# Recursive to Sum if possible

• Mar 26th 2011, 02:35 PM
dwsmith
Recursive to Sum if possible
Given the following recursive definition is it possible to write it as a sum?

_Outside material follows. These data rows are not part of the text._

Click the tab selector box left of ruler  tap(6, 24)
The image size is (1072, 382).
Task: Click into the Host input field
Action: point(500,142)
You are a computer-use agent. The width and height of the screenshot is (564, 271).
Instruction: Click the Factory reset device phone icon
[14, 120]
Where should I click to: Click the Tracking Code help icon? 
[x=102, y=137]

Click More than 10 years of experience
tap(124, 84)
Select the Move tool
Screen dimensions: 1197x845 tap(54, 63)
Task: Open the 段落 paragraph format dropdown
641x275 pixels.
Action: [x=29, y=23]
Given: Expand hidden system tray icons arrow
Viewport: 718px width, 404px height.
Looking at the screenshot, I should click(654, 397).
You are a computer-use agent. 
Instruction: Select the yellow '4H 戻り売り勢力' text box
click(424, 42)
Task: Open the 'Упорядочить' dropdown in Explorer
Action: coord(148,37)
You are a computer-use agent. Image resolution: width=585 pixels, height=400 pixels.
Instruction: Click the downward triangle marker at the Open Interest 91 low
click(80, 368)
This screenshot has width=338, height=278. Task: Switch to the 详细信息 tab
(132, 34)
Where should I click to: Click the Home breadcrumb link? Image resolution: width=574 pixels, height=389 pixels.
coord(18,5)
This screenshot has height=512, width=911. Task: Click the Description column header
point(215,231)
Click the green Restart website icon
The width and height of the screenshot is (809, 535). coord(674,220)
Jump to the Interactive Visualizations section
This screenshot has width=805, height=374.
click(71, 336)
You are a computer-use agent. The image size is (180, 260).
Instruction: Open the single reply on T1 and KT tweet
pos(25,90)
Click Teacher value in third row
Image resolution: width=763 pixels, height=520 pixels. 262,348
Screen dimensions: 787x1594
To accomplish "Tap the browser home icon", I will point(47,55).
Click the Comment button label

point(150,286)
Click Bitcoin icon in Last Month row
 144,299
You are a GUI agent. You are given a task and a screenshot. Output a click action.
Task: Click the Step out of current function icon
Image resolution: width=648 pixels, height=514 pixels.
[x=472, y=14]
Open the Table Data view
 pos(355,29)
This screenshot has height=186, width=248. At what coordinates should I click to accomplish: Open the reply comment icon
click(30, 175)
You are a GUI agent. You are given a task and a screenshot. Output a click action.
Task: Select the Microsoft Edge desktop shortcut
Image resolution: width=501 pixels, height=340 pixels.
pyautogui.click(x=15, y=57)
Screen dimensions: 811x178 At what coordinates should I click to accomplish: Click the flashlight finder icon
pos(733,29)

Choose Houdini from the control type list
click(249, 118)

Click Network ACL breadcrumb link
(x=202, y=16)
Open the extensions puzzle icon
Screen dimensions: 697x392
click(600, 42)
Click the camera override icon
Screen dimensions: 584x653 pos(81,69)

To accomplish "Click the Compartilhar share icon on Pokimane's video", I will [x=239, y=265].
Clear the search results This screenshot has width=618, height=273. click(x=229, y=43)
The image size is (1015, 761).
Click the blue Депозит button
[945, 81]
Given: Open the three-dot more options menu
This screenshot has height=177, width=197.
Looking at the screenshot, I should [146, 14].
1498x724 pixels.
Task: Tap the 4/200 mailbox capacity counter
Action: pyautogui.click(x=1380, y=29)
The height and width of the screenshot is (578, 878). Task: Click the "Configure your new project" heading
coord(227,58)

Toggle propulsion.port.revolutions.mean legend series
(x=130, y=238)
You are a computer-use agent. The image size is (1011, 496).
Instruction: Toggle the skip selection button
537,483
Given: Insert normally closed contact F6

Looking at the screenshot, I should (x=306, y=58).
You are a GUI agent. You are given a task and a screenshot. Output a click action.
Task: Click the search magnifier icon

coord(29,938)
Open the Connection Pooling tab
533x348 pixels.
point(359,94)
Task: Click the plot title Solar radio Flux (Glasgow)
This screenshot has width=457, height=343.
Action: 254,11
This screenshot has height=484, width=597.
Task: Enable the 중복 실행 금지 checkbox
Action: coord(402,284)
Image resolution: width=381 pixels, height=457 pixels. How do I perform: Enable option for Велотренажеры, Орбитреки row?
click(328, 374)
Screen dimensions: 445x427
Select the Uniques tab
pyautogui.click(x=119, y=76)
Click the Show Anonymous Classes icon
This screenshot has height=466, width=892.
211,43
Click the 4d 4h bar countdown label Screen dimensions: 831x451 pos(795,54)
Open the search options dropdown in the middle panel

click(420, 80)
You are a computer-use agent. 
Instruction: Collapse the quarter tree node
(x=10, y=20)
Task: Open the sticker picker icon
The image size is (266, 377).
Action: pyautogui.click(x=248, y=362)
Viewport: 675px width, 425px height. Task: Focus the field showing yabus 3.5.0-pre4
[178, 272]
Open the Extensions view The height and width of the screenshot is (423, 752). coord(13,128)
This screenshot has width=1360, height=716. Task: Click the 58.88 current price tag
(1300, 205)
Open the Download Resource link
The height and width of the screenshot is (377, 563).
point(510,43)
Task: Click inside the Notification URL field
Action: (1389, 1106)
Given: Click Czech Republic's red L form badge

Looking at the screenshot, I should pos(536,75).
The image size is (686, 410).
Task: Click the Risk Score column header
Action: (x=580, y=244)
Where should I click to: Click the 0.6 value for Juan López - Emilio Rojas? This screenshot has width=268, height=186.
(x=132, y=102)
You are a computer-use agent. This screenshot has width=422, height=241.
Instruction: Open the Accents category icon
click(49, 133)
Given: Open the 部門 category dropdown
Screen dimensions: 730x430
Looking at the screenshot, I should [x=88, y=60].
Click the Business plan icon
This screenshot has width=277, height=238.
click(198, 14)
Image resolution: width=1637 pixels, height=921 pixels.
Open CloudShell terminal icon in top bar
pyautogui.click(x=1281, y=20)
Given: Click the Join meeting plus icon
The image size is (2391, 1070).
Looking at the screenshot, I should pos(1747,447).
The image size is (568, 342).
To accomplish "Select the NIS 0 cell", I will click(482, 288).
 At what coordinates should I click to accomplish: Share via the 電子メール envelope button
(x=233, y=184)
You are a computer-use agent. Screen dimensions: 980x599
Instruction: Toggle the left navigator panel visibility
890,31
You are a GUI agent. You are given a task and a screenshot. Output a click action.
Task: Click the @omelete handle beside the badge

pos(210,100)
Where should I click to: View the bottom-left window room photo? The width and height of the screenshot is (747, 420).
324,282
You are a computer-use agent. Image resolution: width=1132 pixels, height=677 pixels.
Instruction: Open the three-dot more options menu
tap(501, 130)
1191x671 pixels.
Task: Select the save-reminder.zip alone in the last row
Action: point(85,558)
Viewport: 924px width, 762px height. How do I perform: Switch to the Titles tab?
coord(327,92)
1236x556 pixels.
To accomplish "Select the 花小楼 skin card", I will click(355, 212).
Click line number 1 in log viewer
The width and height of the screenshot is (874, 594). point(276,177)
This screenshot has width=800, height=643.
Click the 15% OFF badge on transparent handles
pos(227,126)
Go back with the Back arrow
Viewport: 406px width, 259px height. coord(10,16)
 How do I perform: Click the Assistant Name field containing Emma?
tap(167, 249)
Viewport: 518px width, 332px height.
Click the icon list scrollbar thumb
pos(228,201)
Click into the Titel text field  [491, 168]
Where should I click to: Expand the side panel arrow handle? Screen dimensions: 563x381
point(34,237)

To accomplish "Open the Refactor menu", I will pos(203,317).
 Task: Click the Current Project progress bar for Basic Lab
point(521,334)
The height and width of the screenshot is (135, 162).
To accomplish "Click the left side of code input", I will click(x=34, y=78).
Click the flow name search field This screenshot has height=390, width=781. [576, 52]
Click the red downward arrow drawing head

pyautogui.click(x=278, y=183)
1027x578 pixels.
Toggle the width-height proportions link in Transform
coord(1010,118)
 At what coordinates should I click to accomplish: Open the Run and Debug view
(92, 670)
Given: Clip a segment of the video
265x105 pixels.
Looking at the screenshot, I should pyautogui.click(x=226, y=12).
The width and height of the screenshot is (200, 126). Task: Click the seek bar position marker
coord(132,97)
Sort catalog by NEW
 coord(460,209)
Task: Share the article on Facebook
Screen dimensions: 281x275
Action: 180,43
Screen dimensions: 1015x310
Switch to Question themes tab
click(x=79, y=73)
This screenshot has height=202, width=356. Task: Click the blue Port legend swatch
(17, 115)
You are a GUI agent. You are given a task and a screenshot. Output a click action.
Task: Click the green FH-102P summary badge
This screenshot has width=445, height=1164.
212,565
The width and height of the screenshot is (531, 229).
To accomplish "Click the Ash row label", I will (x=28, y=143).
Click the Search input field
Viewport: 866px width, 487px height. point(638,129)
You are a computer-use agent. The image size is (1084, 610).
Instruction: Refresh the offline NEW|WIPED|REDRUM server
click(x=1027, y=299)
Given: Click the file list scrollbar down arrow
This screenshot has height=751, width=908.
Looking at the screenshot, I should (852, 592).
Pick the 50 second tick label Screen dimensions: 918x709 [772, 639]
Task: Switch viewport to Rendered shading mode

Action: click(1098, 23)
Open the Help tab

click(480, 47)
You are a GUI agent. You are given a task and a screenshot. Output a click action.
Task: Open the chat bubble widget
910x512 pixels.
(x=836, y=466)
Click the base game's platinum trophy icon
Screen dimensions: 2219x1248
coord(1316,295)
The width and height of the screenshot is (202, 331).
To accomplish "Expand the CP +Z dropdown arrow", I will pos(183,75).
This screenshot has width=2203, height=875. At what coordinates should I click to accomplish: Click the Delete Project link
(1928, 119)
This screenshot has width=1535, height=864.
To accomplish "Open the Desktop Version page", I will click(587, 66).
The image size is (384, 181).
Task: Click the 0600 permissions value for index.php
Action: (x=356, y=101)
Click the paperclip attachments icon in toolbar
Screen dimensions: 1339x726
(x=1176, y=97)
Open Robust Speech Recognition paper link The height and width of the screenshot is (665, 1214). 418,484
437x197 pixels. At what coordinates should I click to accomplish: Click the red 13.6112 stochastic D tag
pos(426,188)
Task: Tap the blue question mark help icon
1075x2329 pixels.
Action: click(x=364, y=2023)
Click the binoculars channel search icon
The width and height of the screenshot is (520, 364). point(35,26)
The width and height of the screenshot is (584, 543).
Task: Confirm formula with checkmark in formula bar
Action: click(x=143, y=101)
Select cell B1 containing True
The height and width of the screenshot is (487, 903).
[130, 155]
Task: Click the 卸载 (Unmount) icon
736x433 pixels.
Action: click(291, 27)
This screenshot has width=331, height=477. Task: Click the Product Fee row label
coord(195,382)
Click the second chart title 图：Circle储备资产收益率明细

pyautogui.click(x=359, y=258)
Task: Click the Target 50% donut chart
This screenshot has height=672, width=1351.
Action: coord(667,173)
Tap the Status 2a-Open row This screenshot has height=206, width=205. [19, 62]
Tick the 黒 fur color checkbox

$\displaystyle a_0=1,337,101.43 \ \ \ a_n=a_{n-1}(1+33*.02)*1.03^{n-1}$
• Mar 26th 2011, 03:59 PM
HallsofIvy
So $x_n= (1.66)(1.03)^{n-1}a_{n-1}$?

My suggestion would be to calculate some of them:
$a_1= (1.6)a_0$
$a_2= (1.6)(1.03)a_1= (1.6)^2(1.03)a_0$
$a_3= (1.6)(1.03)^2a_2= (1.6)^3(1.03)^3a_0$
$a_4= (1.6)(1.03)^3a_3= (1.6)^4(1.03)^6a_0$
$a_5= (1.6)(1.03)^4a_4= (1.6)^5(1.03)10a_0$
etc.

So it's clear that the formula involves $(1.6)^{n-1}$. The powers on 1.03 are 0, 1, 1+ 2= 3, 1+ 2+ 3= 6, 1+ 2+ 3+ 4= 10, etc. for n= 1, 2, 3, 4, 5, ... That is, of course, $\frac{n(n- 1)}{2}$.